I struggle sometimes with how to convey this without sounding like the "old person" in the room. But there really is a problem. Since I started in this field, universities everywhere have launched cybersecurity degrees, and many of them are fundamentally flawed because they don't teach the foundations of computing.
We now have a generation that hasn't been exposed to the inner workings of computers. Everything is point-and-click, tablets, and touchscreens, so they don't learn at home how computers actually work. Then they enroll in cybersecurity programs, but those programs also don't teach fundamentals. Instead, they teach how to use tools—EDR, Metasploit, whatever's current. And tools change constantly. In cybersecurity, tools and techniques are outdated within a few years. Without foundations, students can't adapt, and they can't work with legacy systems. That's a big problem.
I am not a specialist in cybersecurity, so it's heartening for me to hear someone with Carhart's experience and expertise say this about cybersecurity curriculum.
My department has offered a degree program called Networking and System Administration (NaSA) for over twenty years. With the rapid growth of cybersecurity programs at community colleges, and increasing interest from high school students, there is a strong desire among admissions staff and upper administrators for us to offer a cybersecurity program. The NaSA major has long taught some of the essential skills of cybersecurity, so we are evolving it to focus more directly on cybersecurity.

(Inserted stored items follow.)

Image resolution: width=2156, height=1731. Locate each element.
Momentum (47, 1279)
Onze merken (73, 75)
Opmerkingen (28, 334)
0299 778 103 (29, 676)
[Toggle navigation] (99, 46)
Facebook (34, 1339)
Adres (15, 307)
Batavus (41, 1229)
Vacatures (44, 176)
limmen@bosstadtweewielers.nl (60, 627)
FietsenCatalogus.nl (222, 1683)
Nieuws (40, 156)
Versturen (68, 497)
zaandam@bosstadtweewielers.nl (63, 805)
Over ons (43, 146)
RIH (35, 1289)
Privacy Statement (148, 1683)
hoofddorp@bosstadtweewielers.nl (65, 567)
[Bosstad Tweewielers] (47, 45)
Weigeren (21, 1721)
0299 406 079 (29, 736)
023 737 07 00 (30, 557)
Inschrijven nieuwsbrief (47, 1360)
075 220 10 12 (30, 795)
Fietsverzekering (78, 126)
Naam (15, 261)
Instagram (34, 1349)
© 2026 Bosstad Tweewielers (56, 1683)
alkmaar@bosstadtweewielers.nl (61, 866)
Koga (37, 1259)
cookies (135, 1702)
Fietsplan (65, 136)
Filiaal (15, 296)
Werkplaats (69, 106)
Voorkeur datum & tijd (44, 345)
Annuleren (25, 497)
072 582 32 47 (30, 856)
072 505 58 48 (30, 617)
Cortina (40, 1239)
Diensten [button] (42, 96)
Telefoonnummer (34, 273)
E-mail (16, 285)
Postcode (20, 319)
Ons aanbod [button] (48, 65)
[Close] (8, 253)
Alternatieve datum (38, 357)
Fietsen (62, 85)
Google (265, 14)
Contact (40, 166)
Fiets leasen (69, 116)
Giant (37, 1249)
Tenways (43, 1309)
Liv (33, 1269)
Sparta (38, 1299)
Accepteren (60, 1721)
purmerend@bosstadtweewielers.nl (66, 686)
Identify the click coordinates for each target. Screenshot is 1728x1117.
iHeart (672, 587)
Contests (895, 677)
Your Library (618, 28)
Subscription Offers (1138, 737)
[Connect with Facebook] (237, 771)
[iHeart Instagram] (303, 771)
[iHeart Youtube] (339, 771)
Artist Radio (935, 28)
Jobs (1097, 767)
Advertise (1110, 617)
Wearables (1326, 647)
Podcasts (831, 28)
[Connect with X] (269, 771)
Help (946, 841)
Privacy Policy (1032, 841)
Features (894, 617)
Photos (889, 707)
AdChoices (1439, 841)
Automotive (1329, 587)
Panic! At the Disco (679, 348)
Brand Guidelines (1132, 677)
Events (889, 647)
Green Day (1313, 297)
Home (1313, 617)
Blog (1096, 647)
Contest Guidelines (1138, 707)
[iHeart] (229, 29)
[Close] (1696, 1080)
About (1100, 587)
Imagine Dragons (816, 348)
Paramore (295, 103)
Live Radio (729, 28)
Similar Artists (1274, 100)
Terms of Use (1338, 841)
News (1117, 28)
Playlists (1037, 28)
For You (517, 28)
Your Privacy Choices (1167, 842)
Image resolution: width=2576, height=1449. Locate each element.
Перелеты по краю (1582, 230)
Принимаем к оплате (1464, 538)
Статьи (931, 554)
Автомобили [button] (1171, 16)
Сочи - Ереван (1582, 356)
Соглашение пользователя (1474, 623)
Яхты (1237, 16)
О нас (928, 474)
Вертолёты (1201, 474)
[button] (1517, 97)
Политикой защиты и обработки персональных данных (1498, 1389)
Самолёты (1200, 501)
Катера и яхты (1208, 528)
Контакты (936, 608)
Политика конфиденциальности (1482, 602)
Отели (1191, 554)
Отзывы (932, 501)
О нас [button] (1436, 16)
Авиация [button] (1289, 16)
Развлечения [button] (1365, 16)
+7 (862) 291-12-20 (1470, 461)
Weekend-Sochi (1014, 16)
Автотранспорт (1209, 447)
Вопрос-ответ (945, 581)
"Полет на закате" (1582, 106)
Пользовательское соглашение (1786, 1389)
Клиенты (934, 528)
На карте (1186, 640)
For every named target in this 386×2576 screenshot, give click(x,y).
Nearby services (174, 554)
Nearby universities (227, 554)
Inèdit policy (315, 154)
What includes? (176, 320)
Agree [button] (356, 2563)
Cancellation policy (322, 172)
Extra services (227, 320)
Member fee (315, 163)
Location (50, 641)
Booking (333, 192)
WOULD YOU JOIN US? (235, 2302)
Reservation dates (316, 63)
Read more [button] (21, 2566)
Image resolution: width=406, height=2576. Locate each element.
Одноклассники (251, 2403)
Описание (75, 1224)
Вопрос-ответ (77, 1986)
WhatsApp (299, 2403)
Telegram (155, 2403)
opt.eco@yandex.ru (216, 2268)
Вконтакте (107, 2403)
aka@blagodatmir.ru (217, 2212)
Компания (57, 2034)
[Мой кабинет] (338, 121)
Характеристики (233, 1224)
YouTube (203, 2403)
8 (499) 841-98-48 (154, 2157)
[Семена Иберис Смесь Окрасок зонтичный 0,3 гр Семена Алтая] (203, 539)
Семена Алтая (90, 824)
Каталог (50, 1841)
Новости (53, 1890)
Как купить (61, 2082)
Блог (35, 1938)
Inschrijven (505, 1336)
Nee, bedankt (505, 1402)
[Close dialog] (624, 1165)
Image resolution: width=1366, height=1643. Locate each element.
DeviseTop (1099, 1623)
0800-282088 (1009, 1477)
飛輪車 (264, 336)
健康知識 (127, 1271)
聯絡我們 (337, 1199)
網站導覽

However, our program will continue to teach the fundamentals that Carhart says are important. It will have a small intro CS core, plus standard courses in operating systems and networks — and statistics, knowledge of which is essential for studying system behavior and machine learning.
This focus on fundamentals creates challenges. It's hard to make room for all the tools and techniques that students need to know now. But, as Carhart says, many of those tools and techniques will be outdated within a few years. We are preparing students for long careers, and to be contributors and citizens in a complex social world. Even if we approach the task from a purely technological perspective, though, without foundations, students would struggle to adapt to the changes we know are coming.
A foundations-centered program also creates practical challenges in the world of university admissions, because it makes it harder for community college students to parlay their CC degrees into immediate university credits. That's a big deal in a world where enrollment drives university budgets and CC students are a primary audience.
We're working on all of these challenges. We are slowly figuring things out. But it's encouraging to know that an expert such as Carhart appreciates the need for cybersecurity students to learn the foundations of computing. We think they are important, too.